##### Supplied data

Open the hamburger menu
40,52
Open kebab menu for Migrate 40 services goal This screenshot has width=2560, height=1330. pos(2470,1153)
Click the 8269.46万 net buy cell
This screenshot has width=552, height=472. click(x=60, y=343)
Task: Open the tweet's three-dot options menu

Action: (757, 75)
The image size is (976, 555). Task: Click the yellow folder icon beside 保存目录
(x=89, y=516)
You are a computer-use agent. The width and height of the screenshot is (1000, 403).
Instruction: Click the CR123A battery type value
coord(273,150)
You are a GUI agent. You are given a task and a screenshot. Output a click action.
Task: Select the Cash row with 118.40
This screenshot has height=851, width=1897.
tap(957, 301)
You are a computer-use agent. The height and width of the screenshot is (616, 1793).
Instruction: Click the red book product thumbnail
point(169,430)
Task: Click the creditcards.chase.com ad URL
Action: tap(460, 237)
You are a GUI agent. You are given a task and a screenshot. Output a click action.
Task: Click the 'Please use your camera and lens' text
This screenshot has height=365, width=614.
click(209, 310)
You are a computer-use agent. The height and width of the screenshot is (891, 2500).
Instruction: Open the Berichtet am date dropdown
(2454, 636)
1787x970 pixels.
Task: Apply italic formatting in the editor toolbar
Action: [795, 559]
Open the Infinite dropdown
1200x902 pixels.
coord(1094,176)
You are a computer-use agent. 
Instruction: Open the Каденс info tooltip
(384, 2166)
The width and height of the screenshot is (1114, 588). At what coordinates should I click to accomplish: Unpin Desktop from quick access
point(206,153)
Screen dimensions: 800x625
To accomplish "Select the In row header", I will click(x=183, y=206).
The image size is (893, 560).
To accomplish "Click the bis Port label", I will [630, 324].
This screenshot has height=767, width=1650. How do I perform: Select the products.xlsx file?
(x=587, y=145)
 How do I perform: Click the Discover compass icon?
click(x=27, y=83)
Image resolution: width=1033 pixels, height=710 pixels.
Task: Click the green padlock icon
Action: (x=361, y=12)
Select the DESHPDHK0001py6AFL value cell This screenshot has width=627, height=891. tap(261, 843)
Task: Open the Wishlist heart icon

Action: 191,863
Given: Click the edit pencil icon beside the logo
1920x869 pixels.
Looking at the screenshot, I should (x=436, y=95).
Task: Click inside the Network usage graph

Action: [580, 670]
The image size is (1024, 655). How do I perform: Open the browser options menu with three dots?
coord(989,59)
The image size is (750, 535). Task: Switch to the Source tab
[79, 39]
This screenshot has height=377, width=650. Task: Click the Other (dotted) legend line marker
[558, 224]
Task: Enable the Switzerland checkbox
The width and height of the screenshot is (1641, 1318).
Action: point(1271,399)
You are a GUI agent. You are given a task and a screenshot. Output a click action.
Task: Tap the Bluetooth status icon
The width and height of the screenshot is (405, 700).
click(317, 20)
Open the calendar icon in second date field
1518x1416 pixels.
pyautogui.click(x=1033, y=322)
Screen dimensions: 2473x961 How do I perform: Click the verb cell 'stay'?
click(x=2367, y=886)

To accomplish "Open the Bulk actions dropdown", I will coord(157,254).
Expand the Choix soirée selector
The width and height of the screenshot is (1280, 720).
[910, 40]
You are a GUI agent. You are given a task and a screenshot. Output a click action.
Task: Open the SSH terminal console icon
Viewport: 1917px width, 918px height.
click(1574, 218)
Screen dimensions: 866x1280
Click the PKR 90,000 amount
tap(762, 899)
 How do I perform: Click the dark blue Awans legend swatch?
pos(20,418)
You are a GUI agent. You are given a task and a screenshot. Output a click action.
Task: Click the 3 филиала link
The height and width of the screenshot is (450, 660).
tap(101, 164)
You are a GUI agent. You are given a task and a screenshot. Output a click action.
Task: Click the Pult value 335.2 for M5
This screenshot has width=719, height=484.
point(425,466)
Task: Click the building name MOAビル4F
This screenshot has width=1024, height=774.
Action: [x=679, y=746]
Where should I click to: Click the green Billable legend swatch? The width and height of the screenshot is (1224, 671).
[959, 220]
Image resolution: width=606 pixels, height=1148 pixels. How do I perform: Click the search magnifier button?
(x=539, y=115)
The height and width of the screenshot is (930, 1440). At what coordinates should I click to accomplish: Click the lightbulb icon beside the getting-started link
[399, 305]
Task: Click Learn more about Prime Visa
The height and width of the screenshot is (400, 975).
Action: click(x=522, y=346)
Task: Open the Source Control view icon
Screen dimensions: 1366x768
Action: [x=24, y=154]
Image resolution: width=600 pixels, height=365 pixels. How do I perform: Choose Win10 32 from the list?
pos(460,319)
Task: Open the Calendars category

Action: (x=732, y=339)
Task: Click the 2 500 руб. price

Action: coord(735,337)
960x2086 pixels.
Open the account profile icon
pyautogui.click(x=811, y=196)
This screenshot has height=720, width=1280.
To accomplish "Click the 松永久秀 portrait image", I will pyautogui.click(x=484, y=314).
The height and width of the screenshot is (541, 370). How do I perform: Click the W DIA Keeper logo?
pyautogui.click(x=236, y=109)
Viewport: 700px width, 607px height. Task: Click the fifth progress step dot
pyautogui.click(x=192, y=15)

##########

What you will do - When answering, write out each of the lines above exactly as given.

Result for this exercise -
Open the hamburger menu
40,52
Open kebab menu for Migrate 40 services goal This screenshot has width=2560, height=1330. pos(2470,1153)
Click the 8269.46万 net buy cell
This screenshot has width=552, height=472. click(x=60, y=343)
Task: Open the tweet's three-dot options menu

Action: (757, 75)
The image size is (976, 555). Task: Click the yellow folder icon beside 保存目录
(x=89, y=516)
You are a computer-use agent. The width and height of the screenshot is (1000, 403).
Instruction: Click the CR123A battery type value
coord(273,150)
You are a GUI agent. You are given a task and a screenshot. Output a click action.
Task: Select the Cash row with 118.40
This screenshot has height=851, width=1897.
tap(957, 301)
You are a computer-use agent. The height and width of the screenshot is (616, 1793).
Instruction: Click the red book product thumbnail
point(169,430)
Task: Click the creditcards.chase.com ad URL
Action: tap(460, 237)
You are a GUI agent. You are given a task and a screenshot. Output a click action.
Task: Click the 'Please use your camera and lens' text
This screenshot has height=365, width=614.
click(209, 310)
You are a computer-use agent. The height and width of the screenshot is (891, 2500).
Instruction: Open the Berichtet am date dropdown
(2454, 636)
1787x970 pixels.
Task: Apply italic formatting in the editor toolbar
Action: [795, 559]
Open the Infinite dropdown
1200x902 pixels.
coord(1094,176)
You are a computer-use agent. 
Instruction: Open the Каденс info tooltip
(384, 2166)
The width and height of the screenshot is (1114, 588). At what coordinates should I click to accomplish: Unpin Desktop from quick access
point(206,153)
Screen dimensions: 800x625
To accomplish "Select the In row header", I will click(x=183, y=206).
The image size is (893, 560).
To accomplish "Click the bis Port label", I will [630, 324].
This screenshot has height=767, width=1650. How do I perform: Select the products.xlsx file?
(x=587, y=145)
 How do I perform: Click the Discover compass icon?
click(x=27, y=83)
Image resolution: width=1033 pixels, height=710 pixels.
Task: Click the green padlock icon
Action: (x=361, y=12)
Select the DESHPDHK0001py6AFL value cell This screenshot has width=627, height=891. tap(261, 843)
Task: Open the Wishlist heart icon

Action: 191,863
Given: Click the edit pencil icon beside the logo
1920x869 pixels.
Looking at the screenshot, I should (x=436, y=95).
Task: Click inside the Network usage graph

Action: [580, 670]
The image size is (1024, 655). How do I perform: Open the browser options menu with three dots?
coord(989,59)
The image size is (750, 535). Task: Switch to the Source tab
[79, 39]
This screenshot has height=377, width=650. Task: Click the Other (dotted) legend line marker
[558, 224]
Task: Enable the Switzerland checkbox
The width and height of the screenshot is (1641, 1318).
Action: point(1271,399)
You are a GUI agent. You are given a task and a screenshot. Output a click action.
Task: Tap the Bluetooth status icon
The width and height of the screenshot is (405, 700).
click(317, 20)
Open the calendar icon in second date field
1518x1416 pixels.
pyautogui.click(x=1033, y=322)
Screen dimensions: 2473x961 How do I perform: Click the verb cell 'stay'?
click(x=2367, y=886)

To accomplish "Open the Bulk actions dropdown", I will coord(157,254).
Expand the Choix soirée selector
The width and height of the screenshot is (1280, 720).
[910, 40]
You are a GUI agent. You are given a task and a screenshot. Output a click action.
Task: Open the SSH terminal console icon
Viewport: 1917px width, 918px height.
click(1574, 218)
Screen dimensions: 866x1280
Click the PKR 90,000 amount
tap(762, 899)
 How do I perform: Click the dark blue Awans legend swatch?
pos(20,418)
You are a GUI agent. You are given a task and a screenshot. Output a click action.
Task: Click the 3 филиала link
The height and width of the screenshot is (450, 660).
tap(101, 164)
You are a GUI agent. You are given a task and a screenshot. Output a click action.
Task: Click the Pult value 335.2 for M5
This screenshot has width=719, height=484.
point(425,466)
Task: Click the building name MOAビル4F
This screenshot has width=1024, height=774.
Action: [x=679, y=746]
Where should I click to: Click the green Billable legend swatch? The width and height of the screenshot is (1224, 671).
[959, 220]
Image resolution: width=606 pixels, height=1148 pixels. How do I perform: Click the search magnifier button?
(x=539, y=115)
The height and width of the screenshot is (930, 1440). At what coordinates should I click to accomplish: Click the lightbulb icon beside the getting-started link
[399, 305]
Task: Click Learn more about Prime Visa
The height and width of the screenshot is (400, 975).
Action: click(x=522, y=346)
Task: Open the Source Control view icon
Screen dimensions: 1366x768
Action: [x=24, y=154]
Image resolution: width=600 pixels, height=365 pixels. How do I perform: Choose Win10 32 from the list?
pos(460,319)
Task: Open the Calendars category

Action: (x=732, y=339)
Task: Click the 2 500 руб. price

Action: coord(735,337)
960x2086 pixels.
Open the account profile icon
pyautogui.click(x=811, y=196)
This screenshot has height=720, width=1280.
To accomplish "Click the 松永久秀 portrait image", I will pyautogui.click(x=484, y=314).
The height and width of the screenshot is (541, 370). How do I perform: Click the W DIA Keeper logo?
pyautogui.click(x=236, y=109)
Viewport: 700px width, 607px height. Task: Click the fifth progress step dot
pyautogui.click(x=192, y=15)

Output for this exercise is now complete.